++++ Material ++++
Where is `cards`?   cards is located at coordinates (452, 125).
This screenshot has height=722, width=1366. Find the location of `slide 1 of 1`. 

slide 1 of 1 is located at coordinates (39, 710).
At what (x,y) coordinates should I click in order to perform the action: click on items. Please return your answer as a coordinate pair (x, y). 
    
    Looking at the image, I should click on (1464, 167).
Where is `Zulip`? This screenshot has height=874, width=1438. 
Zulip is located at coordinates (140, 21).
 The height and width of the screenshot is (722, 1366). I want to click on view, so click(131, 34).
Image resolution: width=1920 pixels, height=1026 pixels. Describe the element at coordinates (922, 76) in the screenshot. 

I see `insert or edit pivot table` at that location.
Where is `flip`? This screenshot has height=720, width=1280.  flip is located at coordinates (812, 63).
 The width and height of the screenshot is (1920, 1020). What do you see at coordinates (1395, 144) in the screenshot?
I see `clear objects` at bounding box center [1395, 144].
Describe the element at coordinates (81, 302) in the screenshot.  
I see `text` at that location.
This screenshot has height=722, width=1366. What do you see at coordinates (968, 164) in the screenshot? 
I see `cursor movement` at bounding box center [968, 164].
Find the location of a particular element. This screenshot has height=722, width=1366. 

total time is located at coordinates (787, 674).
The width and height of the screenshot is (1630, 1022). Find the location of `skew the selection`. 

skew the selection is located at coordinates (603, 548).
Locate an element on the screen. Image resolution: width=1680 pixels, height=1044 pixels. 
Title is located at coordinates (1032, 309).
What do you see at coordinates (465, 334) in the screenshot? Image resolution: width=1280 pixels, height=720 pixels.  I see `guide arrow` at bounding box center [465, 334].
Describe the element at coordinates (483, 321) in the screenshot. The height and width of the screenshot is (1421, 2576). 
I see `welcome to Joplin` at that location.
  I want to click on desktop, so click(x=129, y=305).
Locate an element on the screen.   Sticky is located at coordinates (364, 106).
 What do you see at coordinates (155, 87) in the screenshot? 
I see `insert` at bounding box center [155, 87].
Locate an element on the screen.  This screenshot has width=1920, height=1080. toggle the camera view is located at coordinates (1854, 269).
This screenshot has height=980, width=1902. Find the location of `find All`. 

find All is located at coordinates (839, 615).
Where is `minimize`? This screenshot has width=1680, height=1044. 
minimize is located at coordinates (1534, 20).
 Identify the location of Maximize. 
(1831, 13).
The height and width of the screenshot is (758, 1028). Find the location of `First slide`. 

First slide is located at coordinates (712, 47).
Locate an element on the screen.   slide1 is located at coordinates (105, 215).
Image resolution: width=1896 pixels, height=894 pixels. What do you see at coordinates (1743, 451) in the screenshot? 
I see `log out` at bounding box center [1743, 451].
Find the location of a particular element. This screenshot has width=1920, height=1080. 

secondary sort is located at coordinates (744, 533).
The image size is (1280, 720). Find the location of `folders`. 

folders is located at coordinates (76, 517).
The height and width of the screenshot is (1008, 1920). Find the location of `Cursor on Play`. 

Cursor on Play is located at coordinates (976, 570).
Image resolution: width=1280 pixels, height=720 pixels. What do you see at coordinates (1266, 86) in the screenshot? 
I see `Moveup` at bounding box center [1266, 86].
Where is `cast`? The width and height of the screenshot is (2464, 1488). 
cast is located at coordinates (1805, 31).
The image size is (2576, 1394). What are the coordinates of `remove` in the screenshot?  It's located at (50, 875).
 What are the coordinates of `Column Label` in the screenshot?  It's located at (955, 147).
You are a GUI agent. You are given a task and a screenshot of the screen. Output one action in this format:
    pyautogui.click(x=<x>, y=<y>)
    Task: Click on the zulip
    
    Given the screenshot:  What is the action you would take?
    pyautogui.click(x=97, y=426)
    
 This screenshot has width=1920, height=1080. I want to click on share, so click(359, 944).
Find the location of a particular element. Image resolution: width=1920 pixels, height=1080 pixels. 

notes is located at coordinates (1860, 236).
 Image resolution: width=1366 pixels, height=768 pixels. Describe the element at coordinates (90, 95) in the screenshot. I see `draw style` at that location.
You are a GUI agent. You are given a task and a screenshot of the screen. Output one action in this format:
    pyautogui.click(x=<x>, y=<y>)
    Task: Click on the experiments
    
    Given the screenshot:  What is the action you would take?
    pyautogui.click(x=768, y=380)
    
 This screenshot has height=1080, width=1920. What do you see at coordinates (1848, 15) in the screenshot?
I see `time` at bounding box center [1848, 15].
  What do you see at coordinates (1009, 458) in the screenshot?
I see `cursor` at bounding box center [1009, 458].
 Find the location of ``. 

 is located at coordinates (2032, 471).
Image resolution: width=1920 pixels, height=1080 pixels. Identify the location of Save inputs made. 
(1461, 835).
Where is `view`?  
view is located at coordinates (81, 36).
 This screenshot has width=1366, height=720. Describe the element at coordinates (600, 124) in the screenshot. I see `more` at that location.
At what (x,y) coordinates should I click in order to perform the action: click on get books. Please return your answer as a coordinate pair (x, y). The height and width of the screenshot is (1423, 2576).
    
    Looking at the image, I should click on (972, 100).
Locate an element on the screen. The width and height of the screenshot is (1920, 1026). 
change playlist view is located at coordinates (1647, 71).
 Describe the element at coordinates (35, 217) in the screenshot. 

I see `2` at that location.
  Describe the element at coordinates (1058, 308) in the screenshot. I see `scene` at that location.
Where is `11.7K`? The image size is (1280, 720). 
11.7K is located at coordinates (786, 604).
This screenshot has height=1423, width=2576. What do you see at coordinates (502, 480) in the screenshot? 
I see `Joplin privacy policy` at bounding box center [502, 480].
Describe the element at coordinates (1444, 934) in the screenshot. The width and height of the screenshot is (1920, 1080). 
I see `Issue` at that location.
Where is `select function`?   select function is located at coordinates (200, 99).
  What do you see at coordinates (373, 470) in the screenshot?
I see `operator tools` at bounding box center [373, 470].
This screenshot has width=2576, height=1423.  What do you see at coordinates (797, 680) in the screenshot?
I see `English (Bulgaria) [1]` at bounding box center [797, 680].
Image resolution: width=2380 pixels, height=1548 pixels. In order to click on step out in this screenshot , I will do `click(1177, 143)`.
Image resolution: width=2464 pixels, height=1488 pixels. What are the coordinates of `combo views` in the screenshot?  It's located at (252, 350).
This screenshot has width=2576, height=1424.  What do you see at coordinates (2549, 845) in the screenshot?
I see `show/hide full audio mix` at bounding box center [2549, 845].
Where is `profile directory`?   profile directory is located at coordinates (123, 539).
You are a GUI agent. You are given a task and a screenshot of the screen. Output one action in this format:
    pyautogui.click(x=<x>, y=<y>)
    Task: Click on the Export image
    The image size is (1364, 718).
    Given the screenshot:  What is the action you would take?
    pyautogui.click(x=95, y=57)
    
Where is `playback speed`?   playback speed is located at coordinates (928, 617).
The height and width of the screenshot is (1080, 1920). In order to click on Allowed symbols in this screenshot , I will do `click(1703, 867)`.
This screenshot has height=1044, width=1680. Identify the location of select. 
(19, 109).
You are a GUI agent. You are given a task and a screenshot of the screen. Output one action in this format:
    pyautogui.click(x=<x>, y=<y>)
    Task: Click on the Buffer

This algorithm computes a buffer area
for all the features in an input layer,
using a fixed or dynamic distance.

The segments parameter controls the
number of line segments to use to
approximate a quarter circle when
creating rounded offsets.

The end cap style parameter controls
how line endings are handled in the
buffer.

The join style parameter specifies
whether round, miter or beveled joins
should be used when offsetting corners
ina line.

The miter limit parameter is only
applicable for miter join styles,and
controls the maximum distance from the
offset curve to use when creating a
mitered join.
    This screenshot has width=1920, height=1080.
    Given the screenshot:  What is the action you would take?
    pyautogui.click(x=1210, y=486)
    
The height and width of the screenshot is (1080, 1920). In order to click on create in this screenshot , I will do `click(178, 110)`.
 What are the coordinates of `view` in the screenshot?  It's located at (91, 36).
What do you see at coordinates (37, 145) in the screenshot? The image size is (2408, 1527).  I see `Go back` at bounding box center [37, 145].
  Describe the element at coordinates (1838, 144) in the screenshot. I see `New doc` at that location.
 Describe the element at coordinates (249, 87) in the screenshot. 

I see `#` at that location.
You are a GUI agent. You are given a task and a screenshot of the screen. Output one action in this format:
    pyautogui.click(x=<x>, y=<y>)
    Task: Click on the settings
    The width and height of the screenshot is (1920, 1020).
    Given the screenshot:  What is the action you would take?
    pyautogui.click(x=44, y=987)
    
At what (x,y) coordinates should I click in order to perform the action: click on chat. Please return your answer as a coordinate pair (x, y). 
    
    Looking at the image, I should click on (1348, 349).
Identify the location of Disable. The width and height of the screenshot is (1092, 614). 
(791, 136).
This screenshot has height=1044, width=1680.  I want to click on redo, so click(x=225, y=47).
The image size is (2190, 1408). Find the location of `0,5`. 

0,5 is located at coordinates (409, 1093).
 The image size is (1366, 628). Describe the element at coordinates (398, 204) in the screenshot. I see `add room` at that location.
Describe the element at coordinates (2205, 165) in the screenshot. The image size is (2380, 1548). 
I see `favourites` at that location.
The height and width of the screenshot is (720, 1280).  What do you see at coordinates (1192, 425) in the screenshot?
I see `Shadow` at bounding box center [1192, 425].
++++
> [Requirement]: Rewrite the records starting at the line that has "Describe the element at coordinates (249, 87)" and ending after the line that has "pyautogui.click(x=44, y=987)", with "settings" changed to "preferences" and nothing else altered.

> [Finished exercise]:
 Describe the element at coordinates (249, 87) in the screenshot. 

I see `#` at that location.
You are a GUI agent. You are given a task and a screenshot of the screen. Output one action in this format:
    pyautogui.click(x=<x>, y=<y>)
    Task: Click on the preferences
    The width and height of the screenshot is (1920, 1020).
    Given the screenshot:  What is the action you would take?
    pyautogui.click(x=44, y=987)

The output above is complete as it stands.